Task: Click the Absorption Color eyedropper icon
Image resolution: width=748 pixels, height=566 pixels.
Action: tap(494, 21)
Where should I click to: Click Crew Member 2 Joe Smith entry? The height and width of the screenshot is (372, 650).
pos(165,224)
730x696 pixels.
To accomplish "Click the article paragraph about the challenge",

****************************************

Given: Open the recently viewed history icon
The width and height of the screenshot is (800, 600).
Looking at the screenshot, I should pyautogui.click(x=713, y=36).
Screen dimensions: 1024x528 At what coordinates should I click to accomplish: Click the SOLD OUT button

****************************************

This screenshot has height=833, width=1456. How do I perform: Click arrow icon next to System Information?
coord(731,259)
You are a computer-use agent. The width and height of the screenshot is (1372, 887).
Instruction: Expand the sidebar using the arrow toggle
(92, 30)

****************************************

> EXERCISE DESCRIPTION
Give back, exactly as written, the stretch from the line with "Task: Click the" through the line with "the article paragraph", and no other lines from the records above.

> WORKED SOLUTION
Task: Click the Absorption Color eyedropper icon
Image resolution: width=748 pixels, height=566 pixels.
Action: tap(494, 21)
Where should I click to: Click Crew Member 2 Joe Smith entry? The height and width of the screenshot is (372, 650).
pos(165,224)
730x696 pixels.
To accomplish "Click the article paragraph about the challenge",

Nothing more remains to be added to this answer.